What the task asks: Return every one of the entries below word for word, with the pictures omitted.
^^^^^^^^^^^^^^^^
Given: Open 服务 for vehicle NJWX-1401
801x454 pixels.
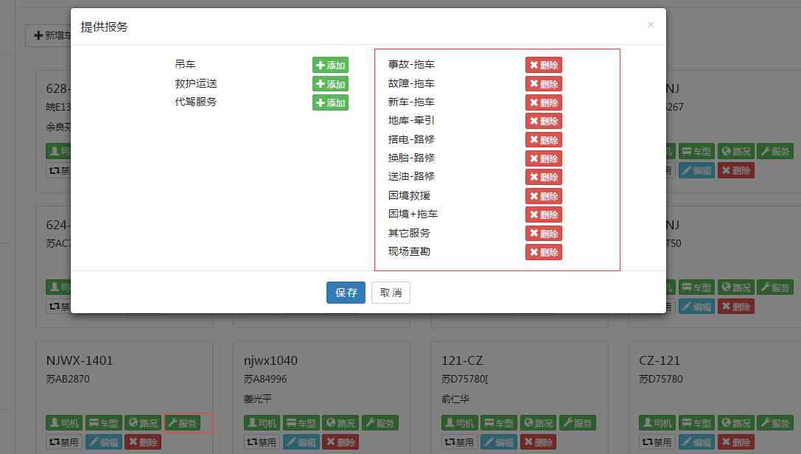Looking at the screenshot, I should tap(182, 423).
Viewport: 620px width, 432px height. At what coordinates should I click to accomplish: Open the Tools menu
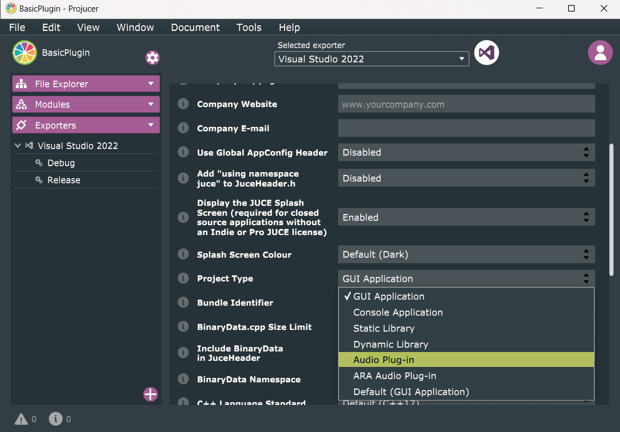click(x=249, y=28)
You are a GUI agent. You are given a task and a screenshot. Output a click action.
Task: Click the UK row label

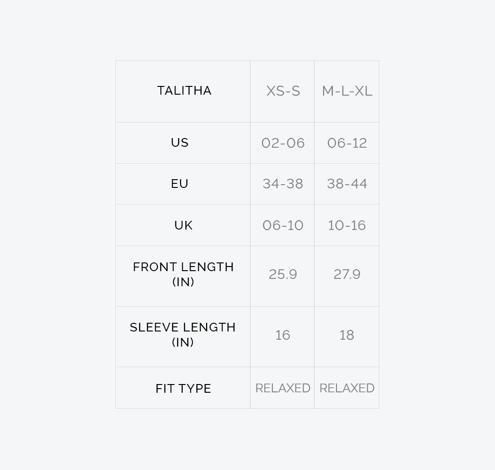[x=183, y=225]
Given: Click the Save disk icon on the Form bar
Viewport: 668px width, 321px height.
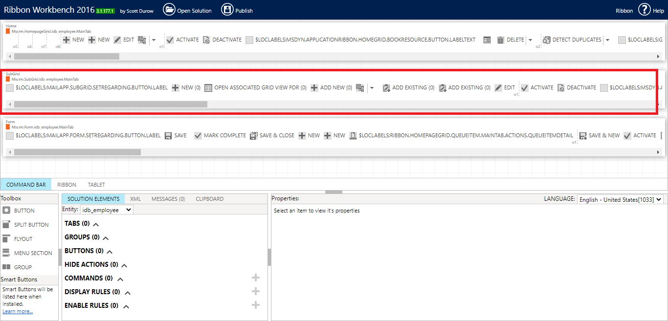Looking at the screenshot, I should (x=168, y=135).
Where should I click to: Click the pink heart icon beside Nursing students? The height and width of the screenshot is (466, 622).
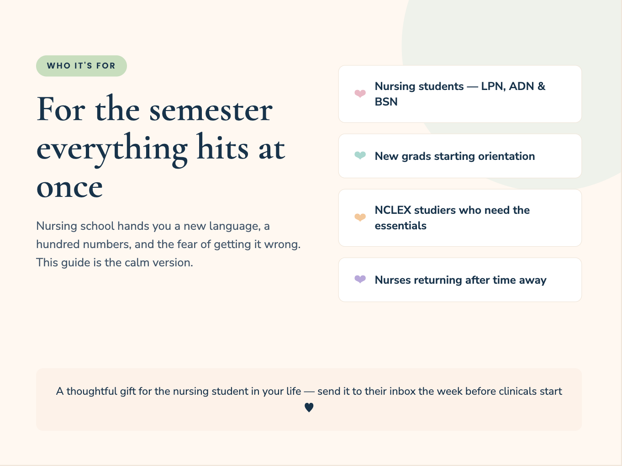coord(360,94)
^^^^^^^^^^^^^^^^
Answer in full:
Given: Open 服务 for vehicle NJWX-1401
801x454 pixels.
Looking at the screenshot, I should tap(182, 423).
Viewport: 620px width, 432px height. At what coordinates should I click to accomplish: Open the Tools menu
click(x=249, y=28)
You are a GUI agent. You are given a task and a screenshot. Output a click action.
Task: Click the UK row label

[x=183, y=225]
Given: Click the Save disk icon on the Form bar
Viewport: 668px width, 321px height.
Looking at the screenshot, I should (x=168, y=135).
Where should I click to: Click the pink heart icon beside Nursing students? The height and width of the screenshot is (466, 622).
coord(360,94)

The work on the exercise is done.